■ What to produce
Turn the records into a numbered list, from the start of the records through the line that contains "click(x=456, y=349)", leaving out blank lines and the pictures.

☆ ☆ ☆ ☆ ☆

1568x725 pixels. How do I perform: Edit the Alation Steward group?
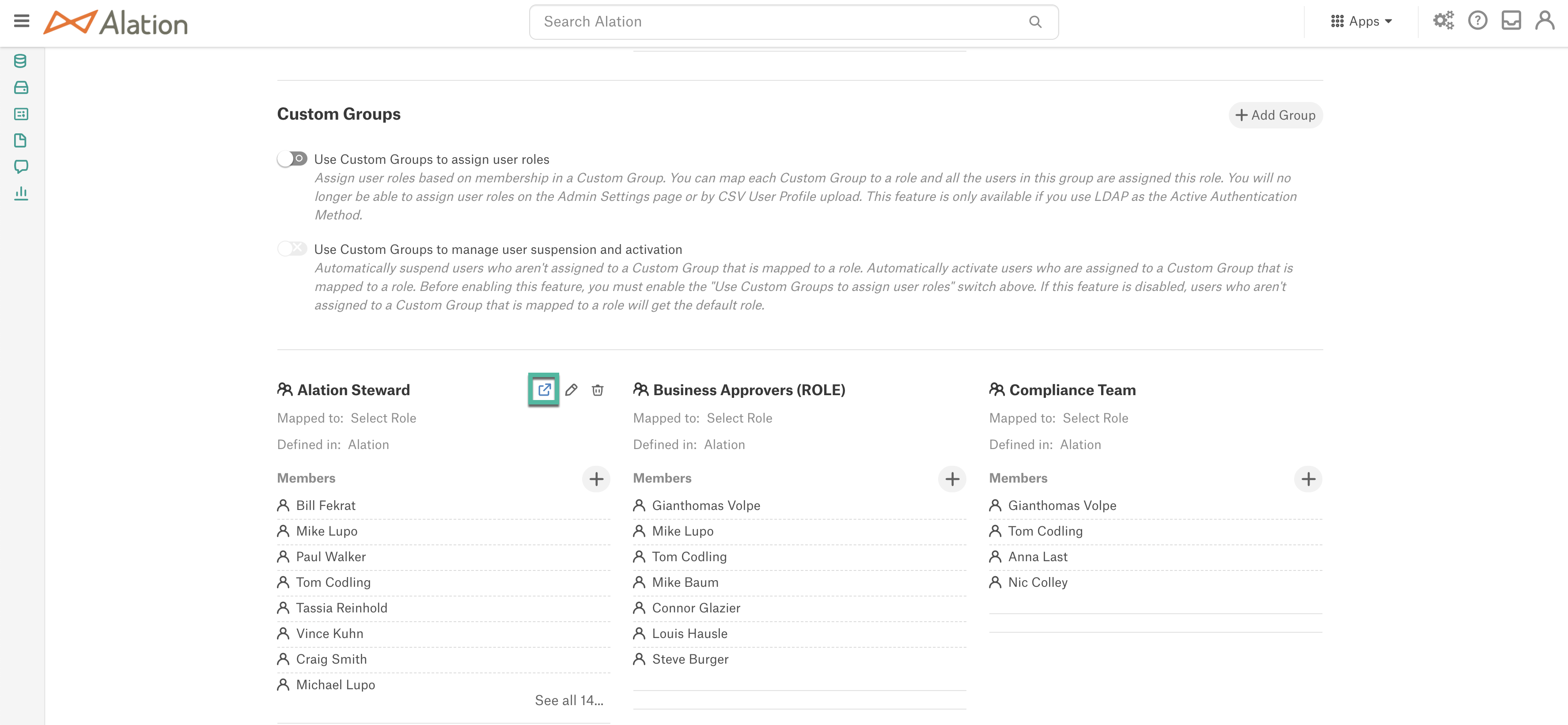571,389
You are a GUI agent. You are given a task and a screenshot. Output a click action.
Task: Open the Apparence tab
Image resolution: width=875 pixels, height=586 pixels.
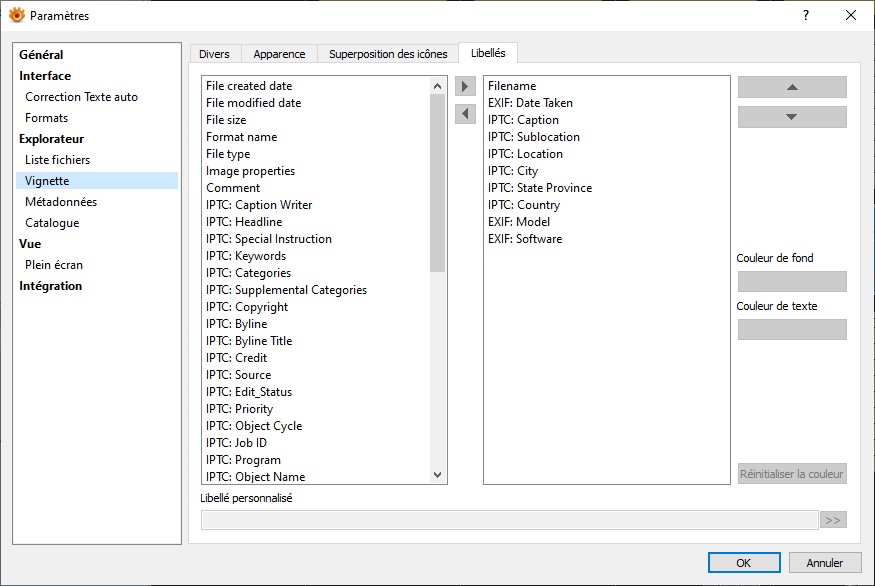pos(279,54)
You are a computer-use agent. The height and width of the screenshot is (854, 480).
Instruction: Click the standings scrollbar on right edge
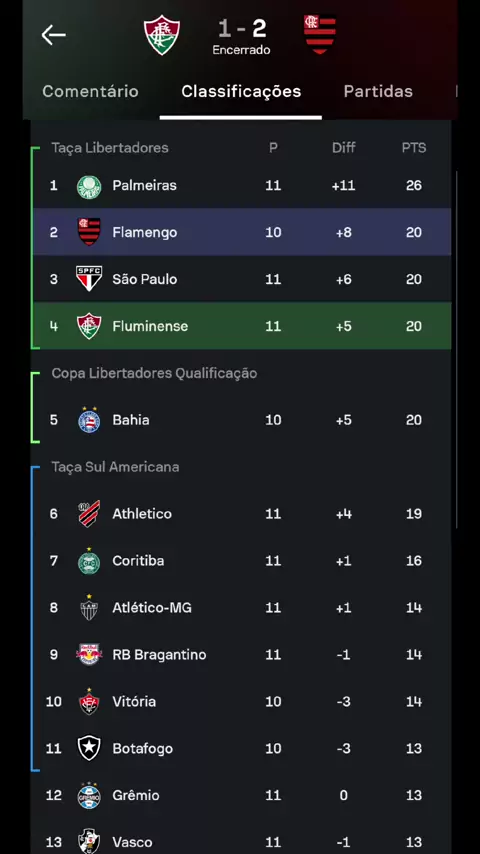click(x=456, y=349)
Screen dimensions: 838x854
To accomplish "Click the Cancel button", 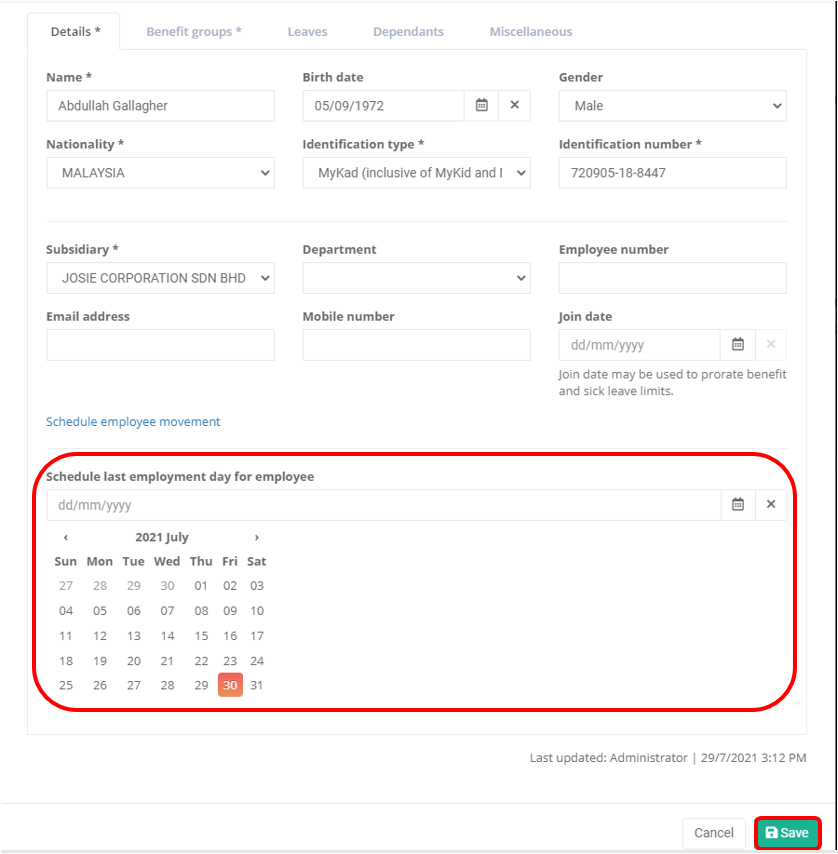I will click(714, 833).
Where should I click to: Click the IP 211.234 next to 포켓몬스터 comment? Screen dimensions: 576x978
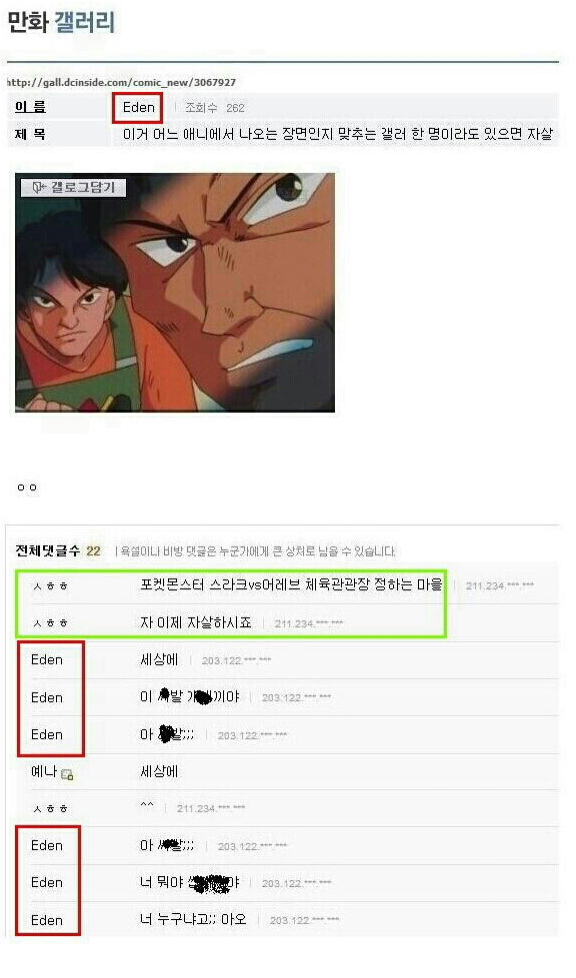coord(500,586)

☆ ☆ ☆ ☆ ☆

■ Result of the exercise
1. 1568x725 pixels. How do I perform: Edit the Alation Steward group?
2. 571,389
3. You are a GUI agent. You are given a task and a screenshot. Output a click action.
4. Task: Open the Apparence tab
5. Image resolution: width=875 pixels, height=586 pixels.
6. pos(279,54)
7. You are a computer-use agent. The height and width of the screenshot is (854, 480).
8. Instruction: Click the standings scrollbar on right edge
9. click(x=456, y=349)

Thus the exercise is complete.